** Opening TEXT PROVIDED block **

The program’s five-year renewal was approved this past summer with a study section recommendation of $12.4 million in funding over that period. An additional slot each year has also been recommended, which could raise the number of participants in the program to as many as 85 by 2005 when additional funding from the medical school and other sources is taken into account.
Nationally, the MSTP traces its roots to 1964 when three schools—NYU, Einstein and Northwestern—received money from the federal government to encourage the training of physician-scientists who would be able to leap nimbly from bench to bedside and back again. Yale joined the ranks in 1969 and is one of 39 MSTPs currently funded by the National Institute of General Medical Sciences (NIGMS), according to Bert Shapiro, Ph.D., the director of the MSTP at NIGMS and chief of the institute’s branch of cell biology. The MSTP got off to a slow start and almost vanished entirely in the early 1970s, when then-President Nixon impounded training funding amid concerns that much of the NIH training program was ineffective. “It funded a lot of residents and they weren’t going into research,” says Shapiro, who says that more than 90 percent of current alumni are in research. In 1974, Congress passed a new act authorizing training grants on a much smaller scale; all the previous programs disappeared and were reformulated. MSTP was one of only a few to survive and grow.
The Yale program has 188 graduates, “98 percent of whom are doing funded research,” according to Director James D. Jamieson, M.D., Ph.D., professor of cell biology. “So the program is doing what it set out to accomplish, which was to train physician-scientists to carry out basic research that would be applicable to medicine.”
The roster of M.D./Ph.D. alumni includes Yale professors Susan J. Baserga and Michael J. Caplan, who administer the program along with Jamieson and Gerald I. Shulman. Others on the Yale faculty include Michael P. DiGiovanna, Peter M. Glazer, Robert J. Homer, Barry M. Kacinski, William L. Krinsky, Richard R. Pelker, Jordan S. Pober, Marc Potenza and Sandra L. Wolin, as well as a half-dozen recent graduates who are fellows and residents at Yale.
These younger graduates are much more likely to pursue careers in research because of the funding provided by MSTP, said Baserga, one of the three associate directors of the Yale program and an associate professor of therapeutic radiology and genetics. Tuition and other academic expenses are covered, and students receive a stipend for six or more years, allowing them to keep their level of debt relatively low and thus resist financial pressures to enter private practice or industry. (According to Shapiro at the NIH, MSTP graduates leave with an average debt of about $10,000, compared to $120,000 for other medical graduates.) “The program was set up to encourage students to go into academic medicine,” says Baserga. “It’s been extremely successful in fulfilling that mandate.”
Although the national program has grown dramatically, from $372,000 in annual funding in 1964 to $31.2 million today, some feel it isn’t large enough to counter a documented decline in the percentage of physician-scientists in the United States. “The size of the program should be doubled or tripled,” says Leon E. Rosenberg, M.D., who served as dean of the School of Medicine from 1984 to 1991 and is a highly vocal advocate of bolstering the ranks of the physician-scientist.
“The NIH budget has risen hundreds of percents over the last 20 years. The size of the MSTP has gone up much more slowly and I think that’s short-sighted,” says Rosenberg, now adjunct professor of genetics at Yale and a professor at Princeton. “If we are to decipher the information from the human genome, if we’re to find out what that book means, we’re going to have to have medically trained scientists involved at the core. If we don’t have them, there’s going to be great difficulty in translating this fundamental information for the benefit of sick people.”

** Closing TEXT PROVIDED block **
** Opening EXTRACTED ENTRIES block **

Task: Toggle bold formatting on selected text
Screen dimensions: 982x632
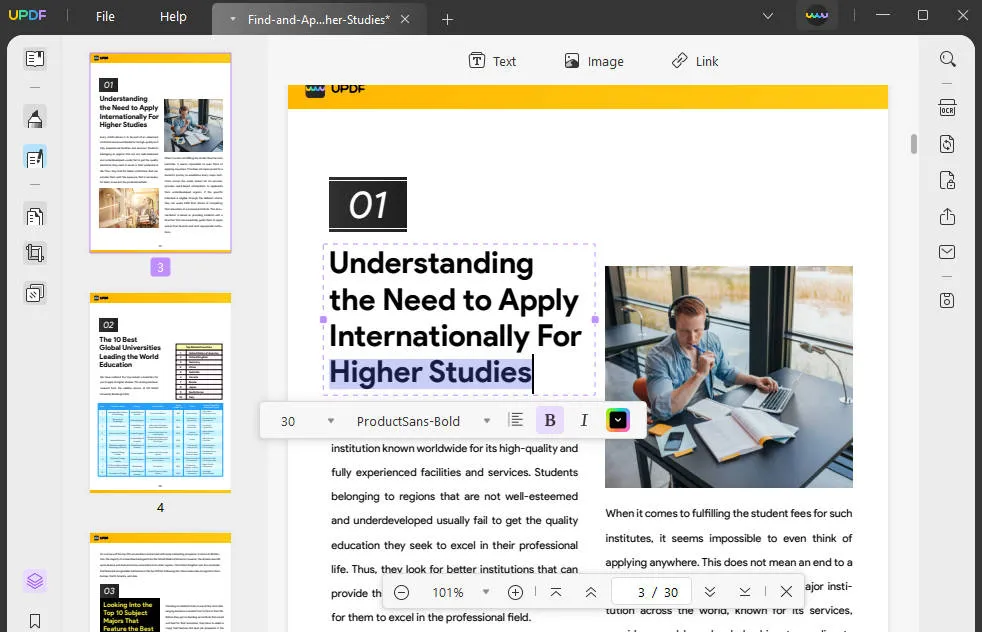Action: coord(550,419)
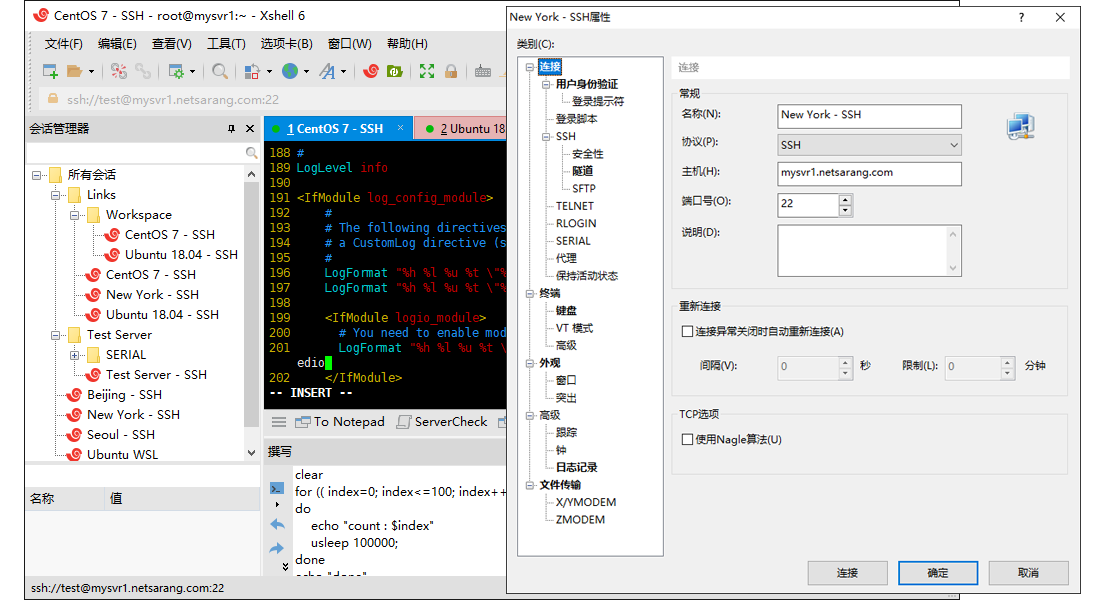Image resolution: width=1100 pixels, height=600 pixels.
Task: Toggle full screen with the expand icon
Action: (x=427, y=70)
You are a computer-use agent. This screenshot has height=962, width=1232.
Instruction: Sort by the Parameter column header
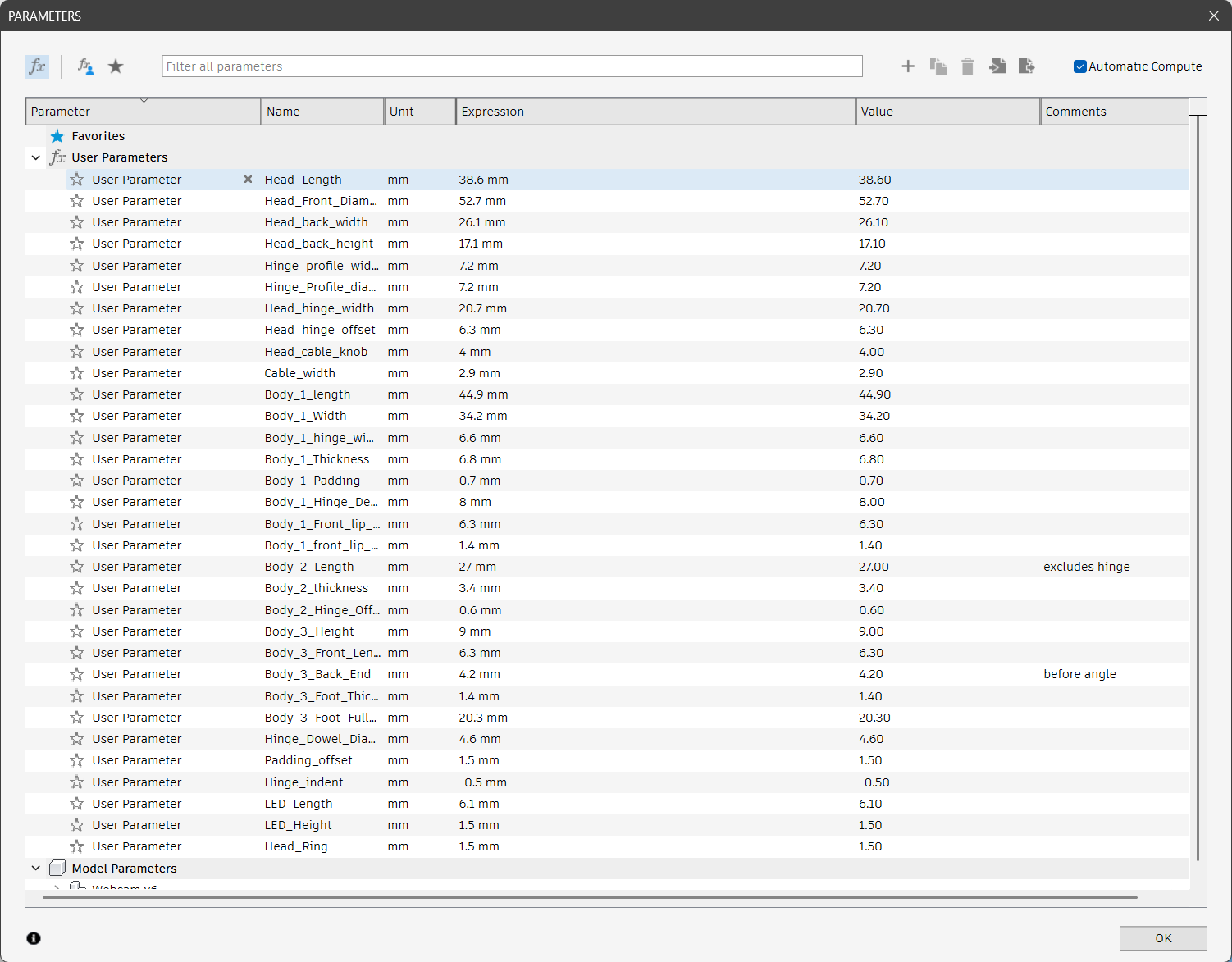143,112
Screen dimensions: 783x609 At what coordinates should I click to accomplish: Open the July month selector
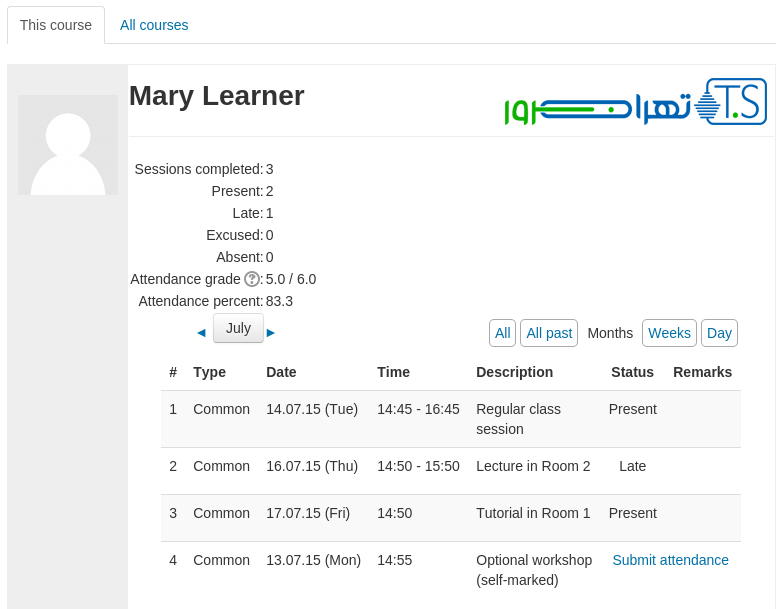click(x=238, y=328)
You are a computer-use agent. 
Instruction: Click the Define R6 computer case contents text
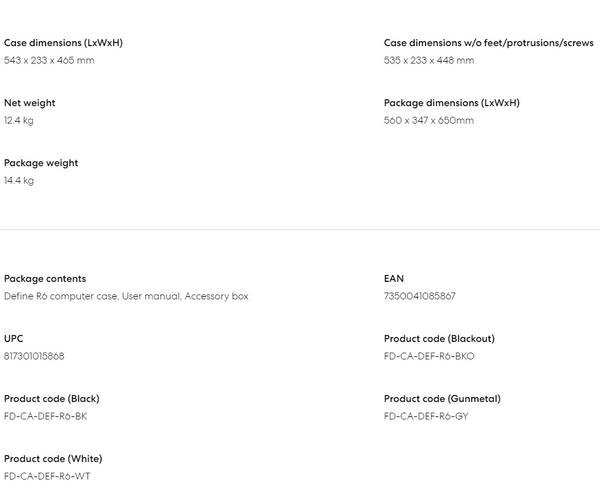(126, 297)
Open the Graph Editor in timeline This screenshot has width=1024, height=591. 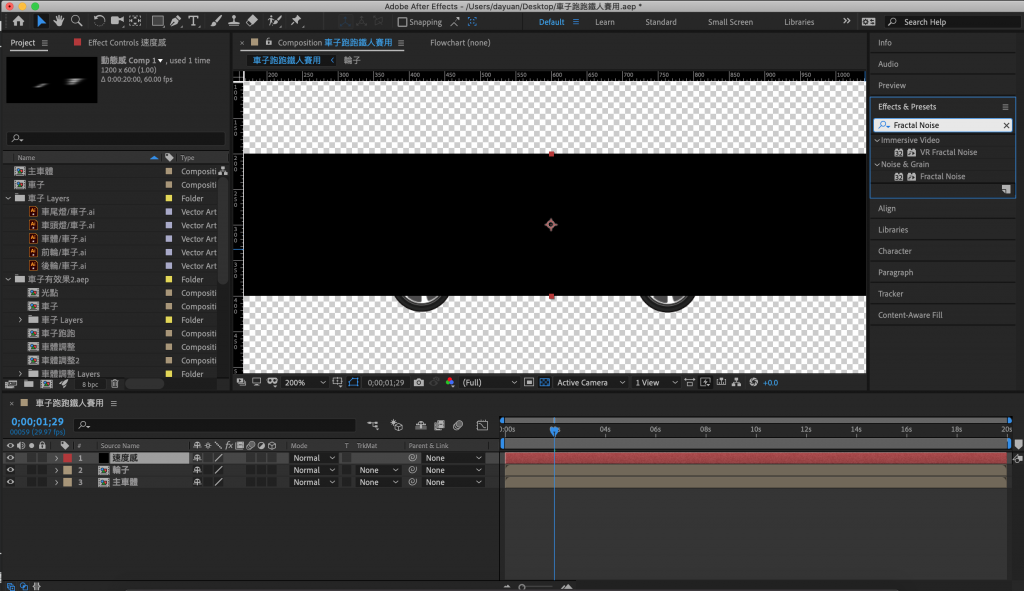coord(482,425)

** Closing EXTRACTED ENTRIES block **

(DIRECTIONS FOR THIS TASK): Reproduce the portion of the passage on the physician-scientist training program beginning at the words "Although the national" and stopping after "of the physician-scientist.". Draw solely on the passage, not on the items.

(OUTPUT OF THE EXERCISE):
Although the national program has grown dramatically, from $372,000 in annual funding in 1964 to $31.2 million today, some feel it isn’t large enough to counter a documented decline in the percentage of physician-scientists in the United States. “The size of the program should be doubled or tripled,” says Leon E. Rosenberg, M.D., who served as dean of the School of Medicine from 1984 to 1991 and is a highly vocal advocate of bolstering the ranks of the physician-scientist.